Colters' Woman by
Maya Banks
My rating:
3 of 5 stars
I've been in a huge reading slump, and this book temporarily talked me out of that, for so many wrong reasons, but it felt so right in the moment to be reading again and. . . well, enjoying might be the wrong word for this one.
So let’s talk about this beautiful disaster. It’s a dated (or maybe just reads like it's dated) erotica novel about 3 brothers who decide they’re only going to have one wife to share. It is how they grew up and what they are comfortable with. It’s sort of like a backwards Sister Wives situation, but without the always separate intimate relationships. And hey, they just sort of pick the girl out of the snow, in the middle of the wilderness, and then call dibbs, which pretty much sums up the . . . well, I think meet cute is definitely the wrong definition for whatever that was.
Now, I suspect many of you are like—wha-wha? I have so many questions about how this works. Like, how does this work? Do they hide this from people? What does their community think? How do they manage to share without fighting? Are they incapable of getting their own separate women, or do they just prefer it this way? Does it ever get awkward? How did they decide on this path and why? How can I go on with my life without answers to my many questions?

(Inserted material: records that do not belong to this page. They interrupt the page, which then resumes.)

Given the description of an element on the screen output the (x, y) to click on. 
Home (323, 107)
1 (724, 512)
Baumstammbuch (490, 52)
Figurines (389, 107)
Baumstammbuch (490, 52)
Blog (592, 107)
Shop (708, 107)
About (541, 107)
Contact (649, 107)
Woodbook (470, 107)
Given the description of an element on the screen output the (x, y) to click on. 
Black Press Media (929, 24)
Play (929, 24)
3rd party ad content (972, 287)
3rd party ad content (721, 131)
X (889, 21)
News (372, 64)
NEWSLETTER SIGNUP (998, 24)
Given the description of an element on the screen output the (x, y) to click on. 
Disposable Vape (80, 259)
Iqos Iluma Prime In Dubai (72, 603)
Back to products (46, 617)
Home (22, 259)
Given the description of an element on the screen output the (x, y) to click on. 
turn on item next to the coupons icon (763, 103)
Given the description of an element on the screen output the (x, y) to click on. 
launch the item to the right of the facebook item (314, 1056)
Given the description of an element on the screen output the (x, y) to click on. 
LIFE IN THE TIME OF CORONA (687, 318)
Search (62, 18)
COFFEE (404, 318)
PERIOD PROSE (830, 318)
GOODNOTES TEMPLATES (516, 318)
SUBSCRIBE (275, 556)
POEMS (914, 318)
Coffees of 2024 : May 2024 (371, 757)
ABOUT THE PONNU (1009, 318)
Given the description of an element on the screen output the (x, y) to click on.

And yes, I did have a whole lot of questions, most of which I can’t post in a book review. The logistics were very unclear, which peaked my curiosity, which is why when Nicole told me she started this novel and quit it, because “I don’t think I can do it,” I knew immediately that my difficult brain was going to insist on picking it up and getting some answers.
Basically, Nicole failed me, and I had to know, which is how I started reading this ridiculous story in the first place. And yes, the whole first part of the book is really a stretch. It’s not well-written, and I had to work hard to suspend disbelief. Almost nothing is logical, and characters don’t act in ways that are true to who they supposedly are. But, I mean, I needed some darned answers, so I kept on, like a good little soldier.
Then something insane happened. The writing evened out. The characters and backstory grew more interesting, and somehow, I was suddenly hooked on this story, which I had intended to DNF as soon as I got enough answers to sate my curiosity.
Then I finished this book, and I found out there were more of them, so darned if I didn’t download them all and continue on with book two.
Here’s the deal: if you can’t handle intimate relationships that are outside of the norm, then you shouldn’t have picked this book up. If you can handle those, you’re still going to struggle with the rocky storytelling, which I suspect many people would say is not the point of the story anyway.
Overall, this had my attention, even if it wasn’t for the usual reasons.